GIVEN TASK
Reproduce each of the following lines word for word, with nothing altered or left out.

PROVIDED DATA
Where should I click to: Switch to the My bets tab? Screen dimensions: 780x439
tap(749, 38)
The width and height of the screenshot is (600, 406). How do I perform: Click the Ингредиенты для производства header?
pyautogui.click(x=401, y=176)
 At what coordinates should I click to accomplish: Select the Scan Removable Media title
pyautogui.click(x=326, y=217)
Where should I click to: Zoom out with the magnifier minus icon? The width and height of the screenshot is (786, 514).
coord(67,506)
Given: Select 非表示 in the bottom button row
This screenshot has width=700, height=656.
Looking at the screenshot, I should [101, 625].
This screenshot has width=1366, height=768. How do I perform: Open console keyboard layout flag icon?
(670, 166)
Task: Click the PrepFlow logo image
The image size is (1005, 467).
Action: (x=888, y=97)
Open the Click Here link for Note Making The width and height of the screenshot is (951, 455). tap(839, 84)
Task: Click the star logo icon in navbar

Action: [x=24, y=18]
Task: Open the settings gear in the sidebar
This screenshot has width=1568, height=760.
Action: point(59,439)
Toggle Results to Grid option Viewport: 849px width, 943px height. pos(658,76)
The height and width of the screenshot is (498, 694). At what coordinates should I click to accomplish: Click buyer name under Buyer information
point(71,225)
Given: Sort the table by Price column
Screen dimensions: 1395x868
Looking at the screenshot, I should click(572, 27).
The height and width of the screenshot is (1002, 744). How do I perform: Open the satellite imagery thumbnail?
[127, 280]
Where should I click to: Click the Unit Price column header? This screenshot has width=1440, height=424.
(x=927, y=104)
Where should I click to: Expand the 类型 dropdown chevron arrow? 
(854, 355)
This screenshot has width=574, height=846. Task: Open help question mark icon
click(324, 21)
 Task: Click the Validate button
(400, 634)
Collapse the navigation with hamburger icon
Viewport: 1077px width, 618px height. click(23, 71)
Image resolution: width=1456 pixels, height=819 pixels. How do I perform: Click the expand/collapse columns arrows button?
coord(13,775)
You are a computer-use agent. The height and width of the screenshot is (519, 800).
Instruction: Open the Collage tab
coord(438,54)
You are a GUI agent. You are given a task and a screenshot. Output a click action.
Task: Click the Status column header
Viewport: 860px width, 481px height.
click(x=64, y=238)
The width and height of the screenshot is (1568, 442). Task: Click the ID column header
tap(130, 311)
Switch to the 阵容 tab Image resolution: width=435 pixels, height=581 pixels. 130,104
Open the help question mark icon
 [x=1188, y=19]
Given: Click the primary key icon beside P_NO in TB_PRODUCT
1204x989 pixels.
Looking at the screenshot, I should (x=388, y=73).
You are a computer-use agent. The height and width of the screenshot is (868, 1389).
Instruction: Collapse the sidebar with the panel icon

RESULT FOR THIS TASK
Where should I click to: Switch to the My bets tab? Screen dimensions: 780x439
tap(749, 38)
The width and height of the screenshot is (600, 406). How do I perform: Click the Ингредиенты для производства header?
pyautogui.click(x=401, y=176)
 At what coordinates should I click to accomplish: Select the Scan Removable Media title
pyautogui.click(x=326, y=217)
Where should I click to: Zoom out with the magnifier minus icon? The width and height of the screenshot is (786, 514).
coord(67,506)
Given: Select 非表示 in the bottom button row
This screenshot has width=700, height=656.
Looking at the screenshot, I should [101, 625].
This screenshot has width=1366, height=768. How do I perform: Open console keyboard layout flag icon?
(670, 166)
Task: Click the PrepFlow logo image
The image size is (1005, 467).
Action: (x=888, y=97)
Open the Click Here link for Note Making The width and height of the screenshot is (951, 455). tap(839, 84)
Task: Click the star logo icon in navbar

Action: [x=24, y=18]
Task: Open the settings gear in the sidebar
This screenshot has width=1568, height=760.
Action: point(59,439)
Toggle Results to Grid option Viewport: 849px width, 943px height. pos(658,76)
The height and width of the screenshot is (498, 694). At what coordinates should I click to accomplish: Click buyer name under Buyer information
point(71,225)
Given: Sort the table by Price column
Screen dimensions: 1395x868
Looking at the screenshot, I should click(572, 27).
The height and width of the screenshot is (1002, 744). How do I perform: Open the satellite imagery thumbnail?
[127, 280]
Where should I click to: Click the Unit Price column header? This screenshot has width=1440, height=424.
(x=927, y=104)
Where should I click to: Expand the 类型 dropdown chevron arrow? 
(854, 355)
This screenshot has width=574, height=846. Task: Open help question mark icon
click(324, 21)
 Task: Click the Validate button
(400, 634)
Collapse the navigation with hamburger icon
Viewport: 1077px width, 618px height. click(23, 71)
Image resolution: width=1456 pixels, height=819 pixels. How do I perform: Click the expand/collapse columns arrows button?
coord(13,775)
You are a computer-use agent. The height and width of the screenshot is (519, 800).
Instruction: Open the Collage tab
coord(438,54)
You are a GUI agent. You are given a task and a screenshot. Output a click action.
Task: Click the Status column header
Viewport: 860px width, 481px height.
click(x=64, y=238)
The width and height of the screenshot is (1568, 442). Task: Click the ID column header
tap(130, 311)
Switch to the 阵容 tab Image resolution: width=435 pixels, height=581 pixels. 130,104
Open the help question mark icon
 [x=1188, y=19]
Given: Click the primary key icon beside P_NO in TB_PRODUCT
1204x989 pixels.
Looking at the screenshot, I should (x=388, y=73).
You are a computer-use agent. The height and width of the screenshot is (868, 1389).
Instruction: Collapse the sidebar with the panel icon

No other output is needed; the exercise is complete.